Para Márcio Abraham, presidente do Setec Consulting Group, há muitas oportunidades e também necessidades nesta área. “A demanda por capacitação é cada vez maior e todos estão conscientes disso. O Inovar-Auto vai gerar impacto direto nos fornecedores para atender a demanda dos clientes, o que vai exigir maior conhecimento tecnológico.”
O diretor-técnico do Senai, Ricardo Terra, afirmou que a entidade oferece um curso desenvolvido em conjunto com o Ministério da Educação da França e com a PSA Peugeot Citroën voltado para o segmento automotivo que é atualmente o que tem a maior procura. “Realizamos no ano passado 50 mil matrículas destinadas a essa área em 53 escolas do Senai no Estado de São Paulo.”
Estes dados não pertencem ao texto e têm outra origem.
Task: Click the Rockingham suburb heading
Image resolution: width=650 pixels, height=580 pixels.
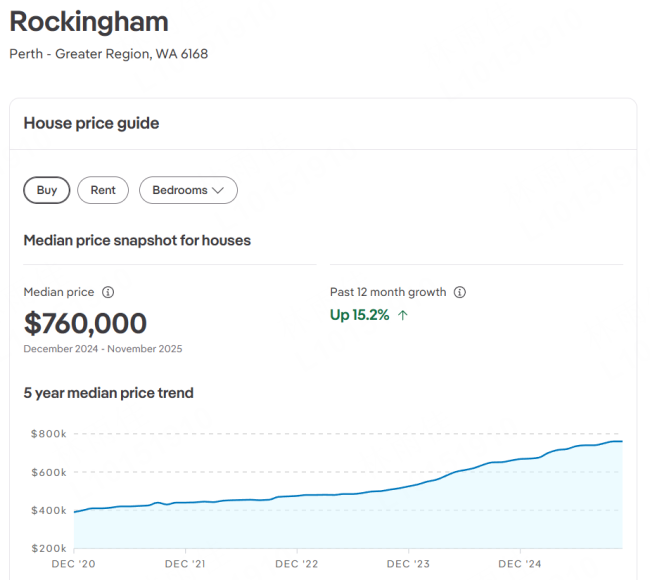Action: point(89,22)
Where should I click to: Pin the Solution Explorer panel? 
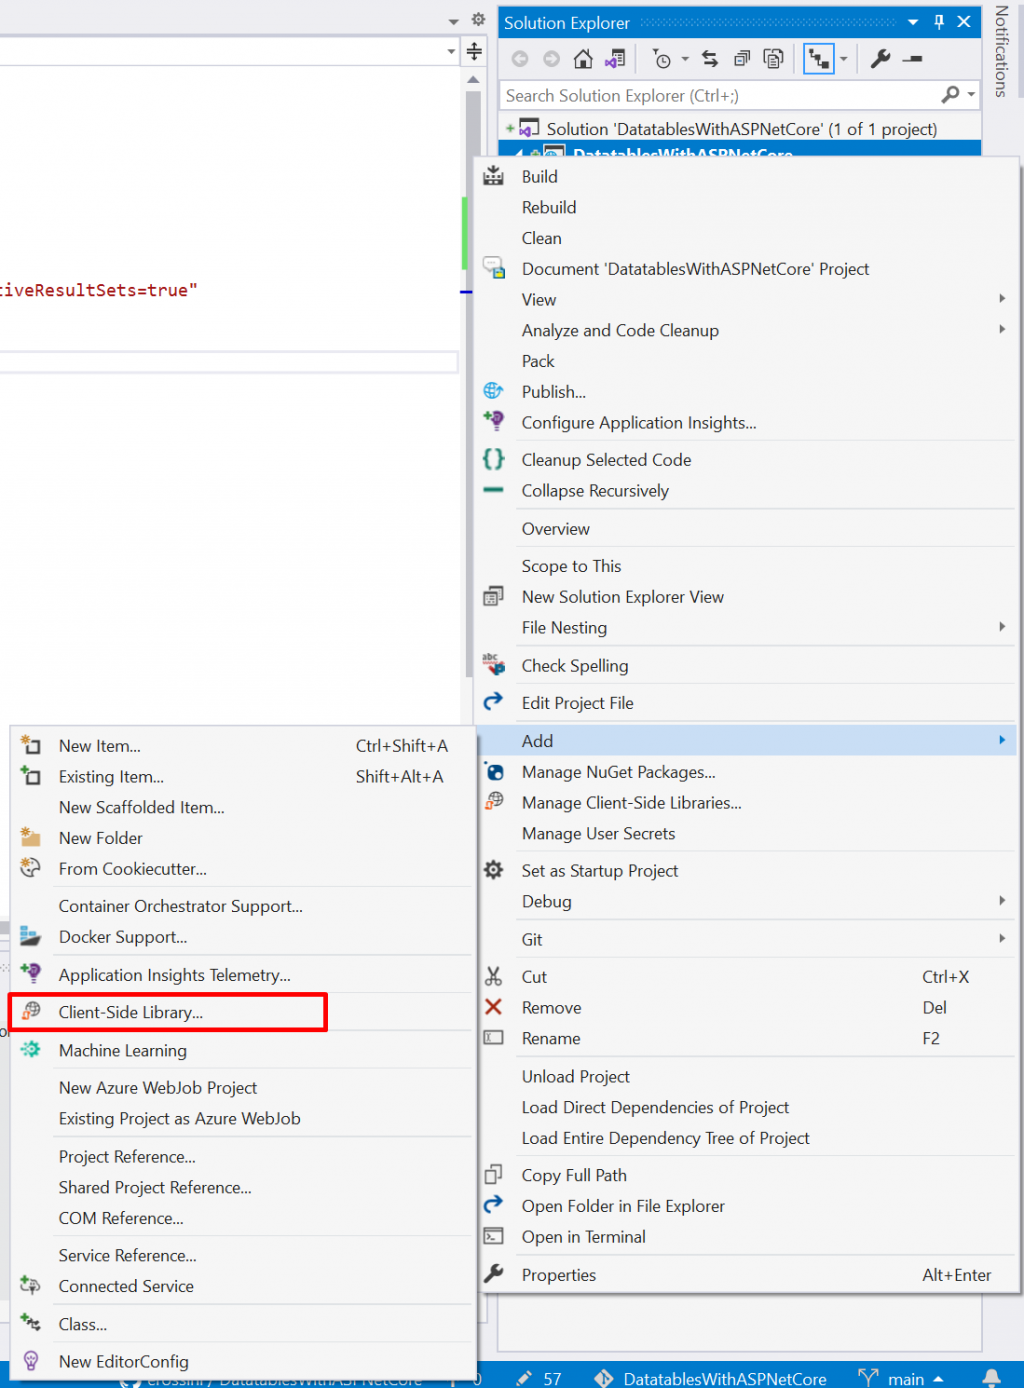pos(938,21)
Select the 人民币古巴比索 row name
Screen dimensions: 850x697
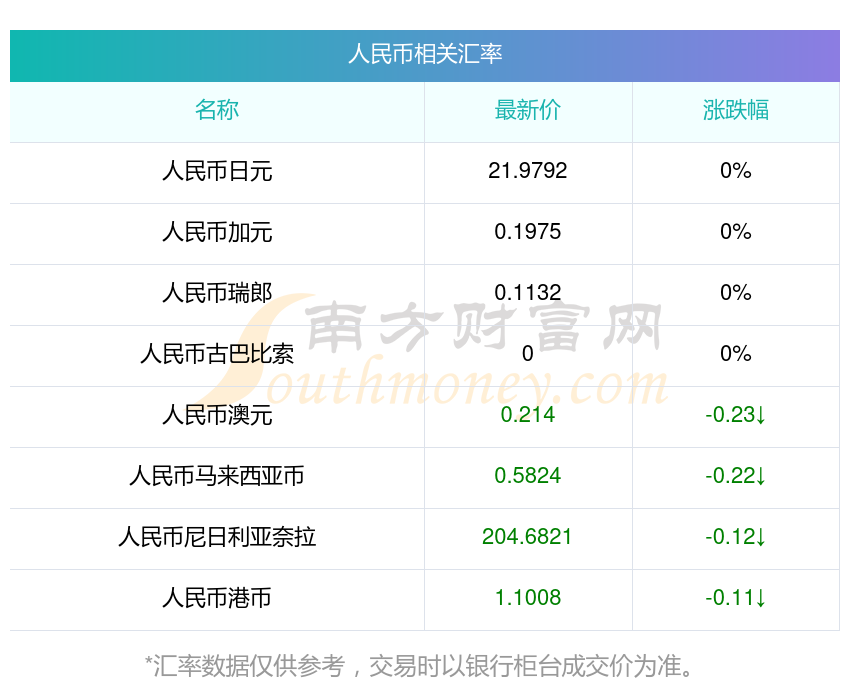click(217, 354)
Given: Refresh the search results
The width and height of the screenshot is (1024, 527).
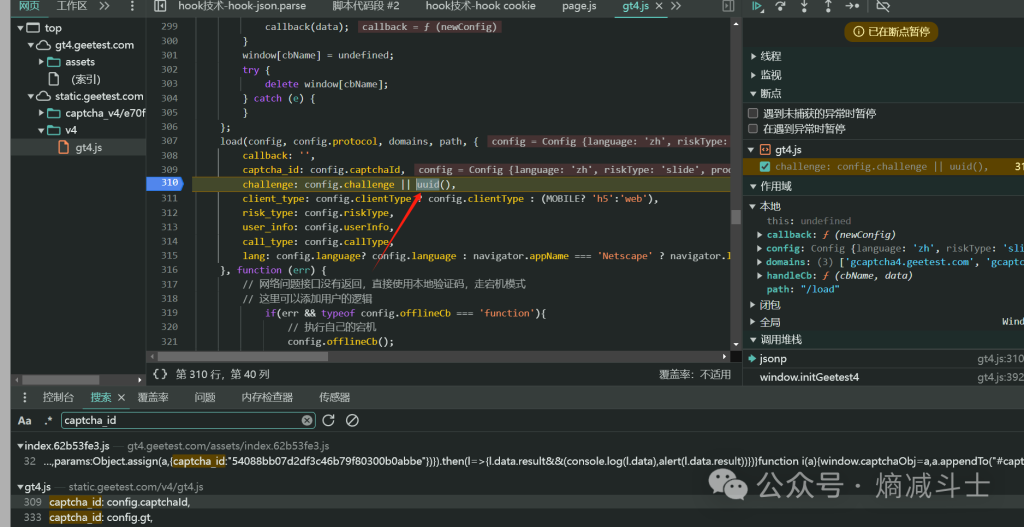Looking at the screenshot, I should coord(329,421).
Para Terra, há grande necessidade de aproximação entre as empresas e as instituições de ensino. “Isso é importante para equalizar as ofertas de qualificação com as necessidades”, explicou. Ele citou como exemplos o trabalho feito pelo Senai em conjunto com a Hyundai, em Piracicaba, e com a Ford, em Taubaté, por meio do qual são formados profissionais de acordo com a demanda.
“Atualmente, o grande desafio é ter educação de base, ensino fundamental que estimule os estudantes a se interessar pelas ciências, pela tecnologia, e que também os faça enxergar a possibilidade de optar por qualificação técnica”, analisou o diretor do Senai.
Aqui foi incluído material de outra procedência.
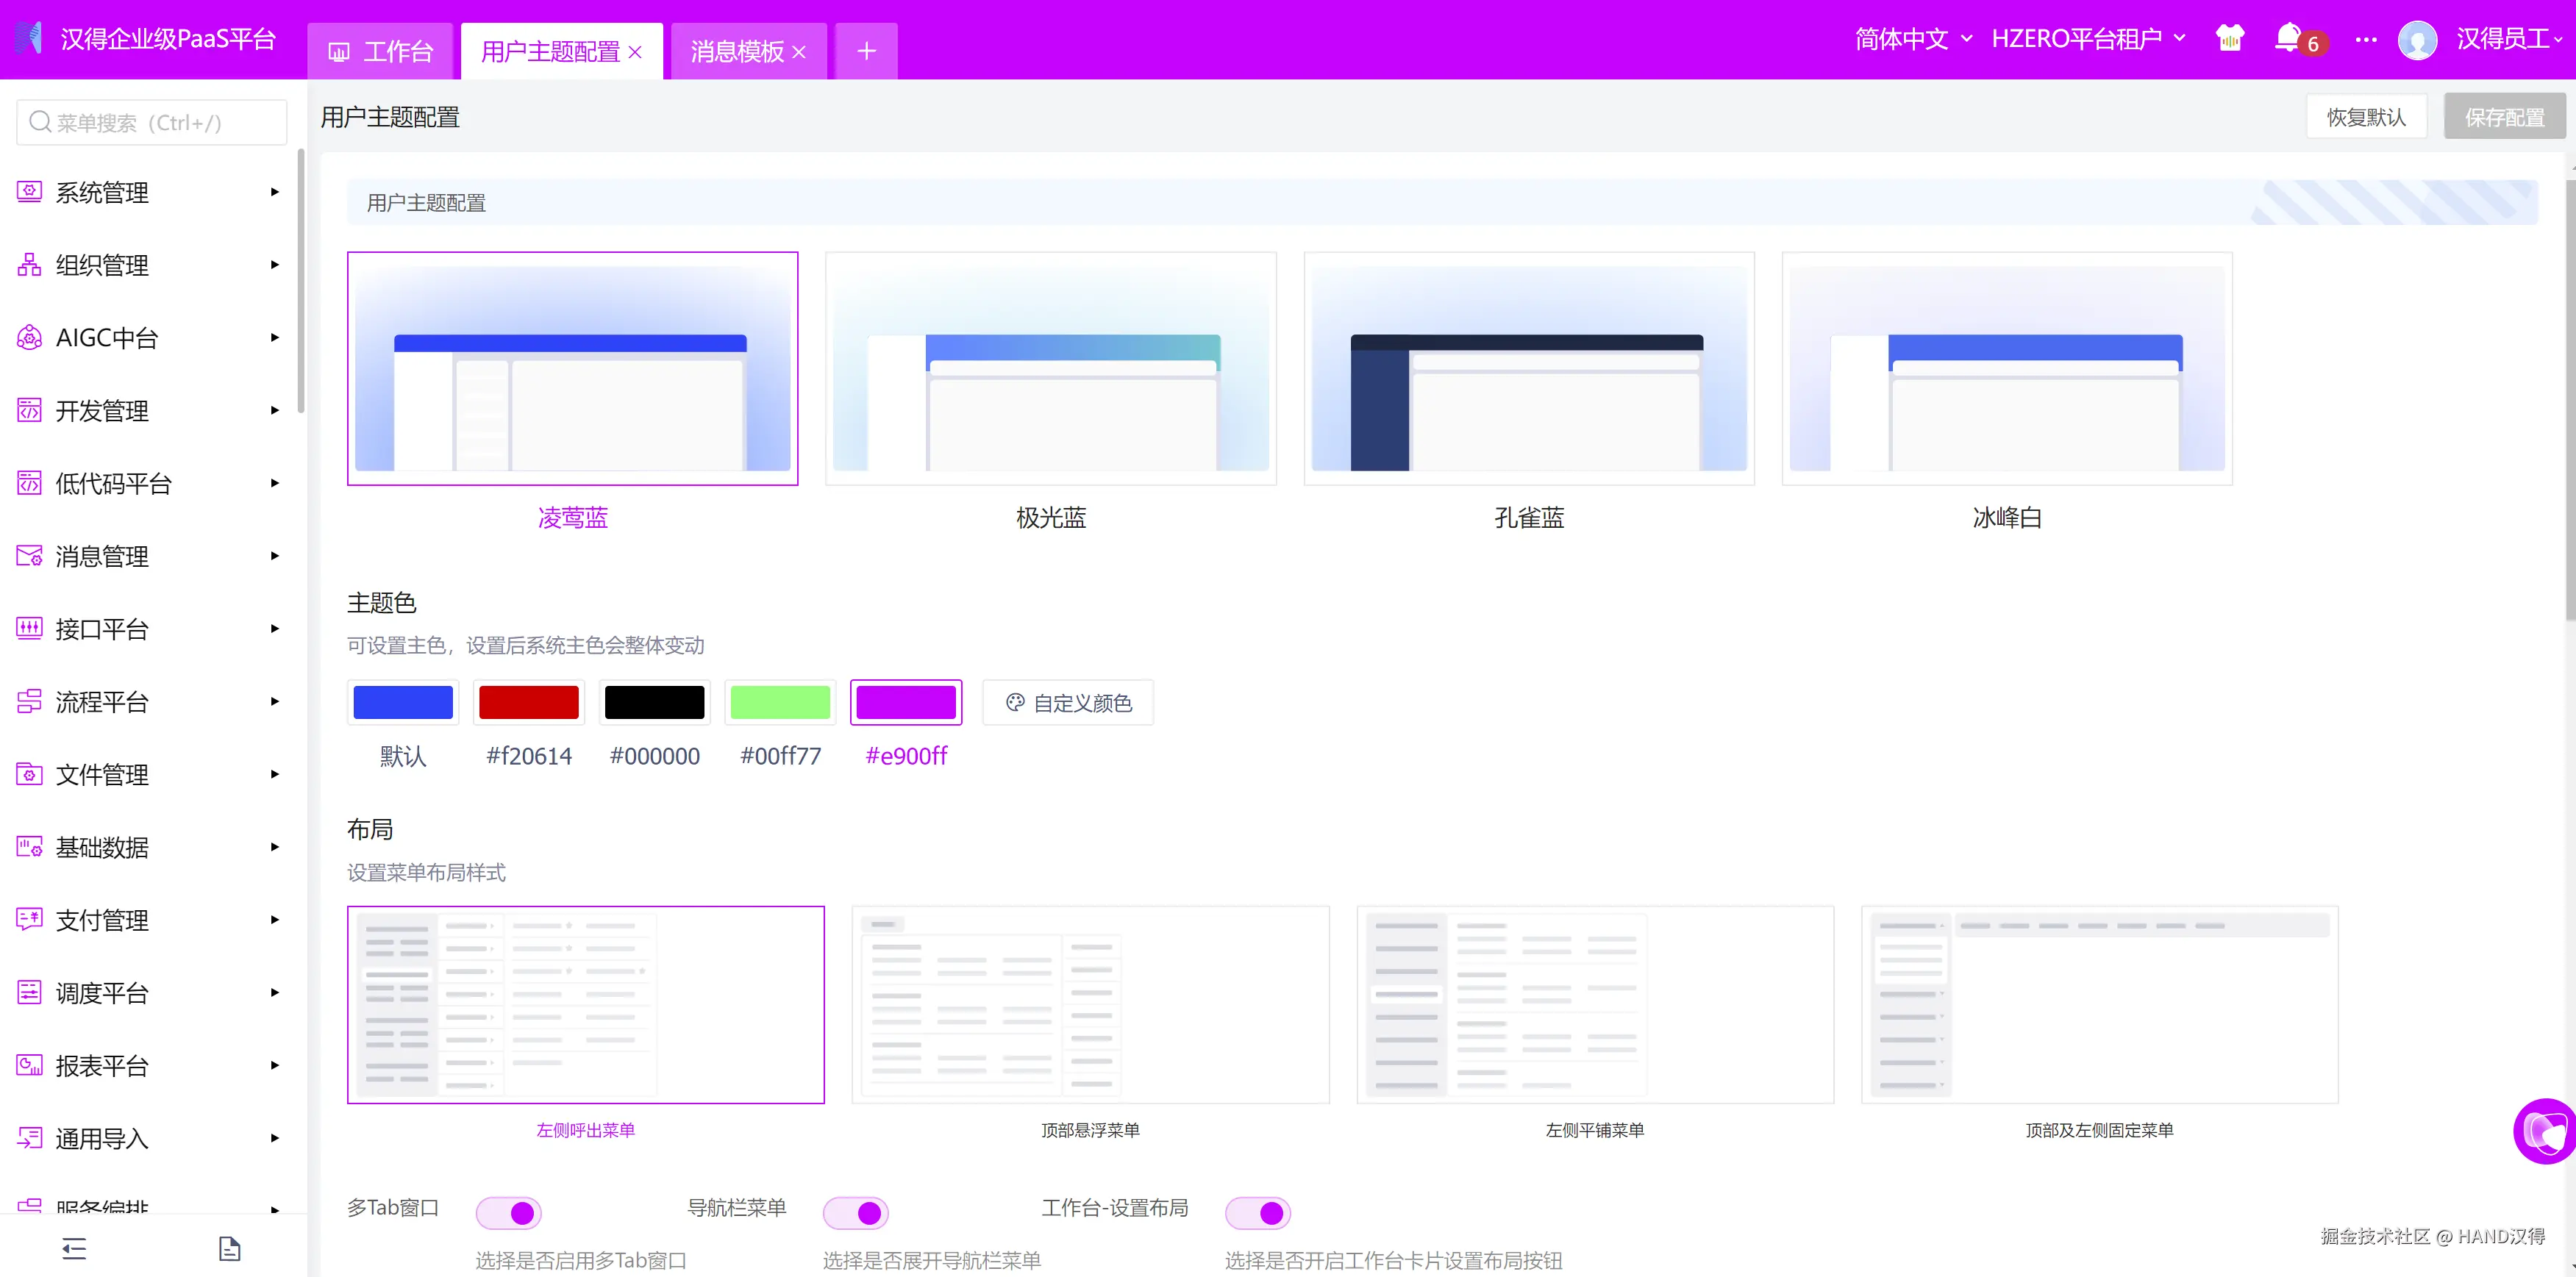Disable the 导航栏菜单 switch
2576x1277 pixels.
pos(856,1212)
Abraham ressaltou também que a qualificação não deve se restringir às montadoras e fornecedores de primeiro nível, os Tier 1. “Muitos problemas, cerca de 60%, são gerados por fornecedores de outros níveis, por isso a chave é a capacitação da cadeia inteira. A comunicação tem de fluir e ser integrada.”
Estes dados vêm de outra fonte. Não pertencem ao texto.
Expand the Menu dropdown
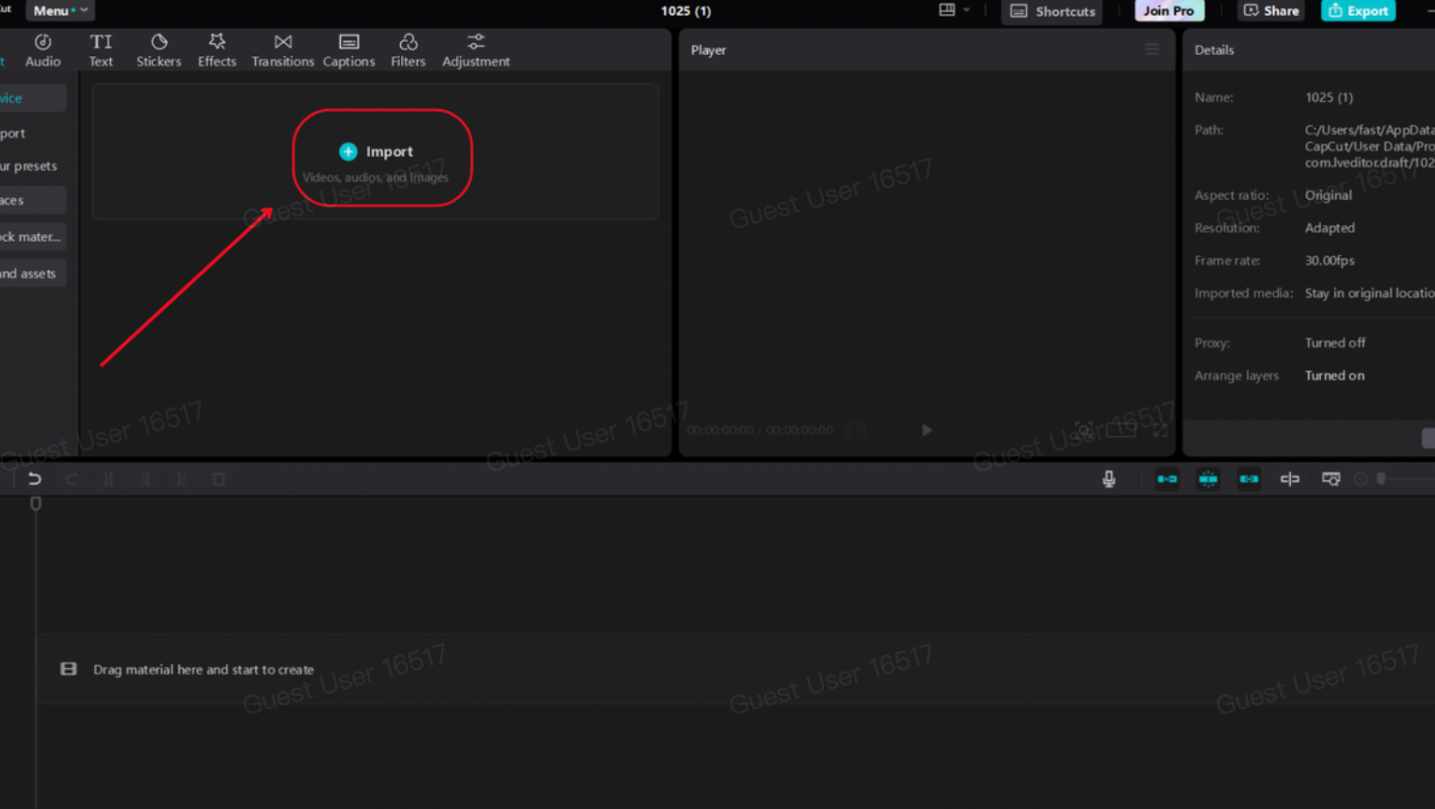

Luc de Ferran acrescentou que as empresas não têm mais nacionalidade. “As boas estão em todo o mundo. Não podemos fechar fronteiras. Precisamos desenvolver nossa indústria em nível global”, ressaltou. Ele frisou ainda que a cooperação feminina na indústria automobilística tem de aumentar. “Essa participação está em 17%. Temos de chegar rapidamente a 20% e depois a 50%. Ou as mulheres nos ajudam ou não vai ter gente para trabalhar. E elas são muito competentes”, disse.
Terra finalizou reforçando que o principal ativo das empresas são as pessoas. “Como educador, acredito que o futuro será construído por nós. Se trabalharmos com o RH, tenho certeza de que vamos vencer os desafios.”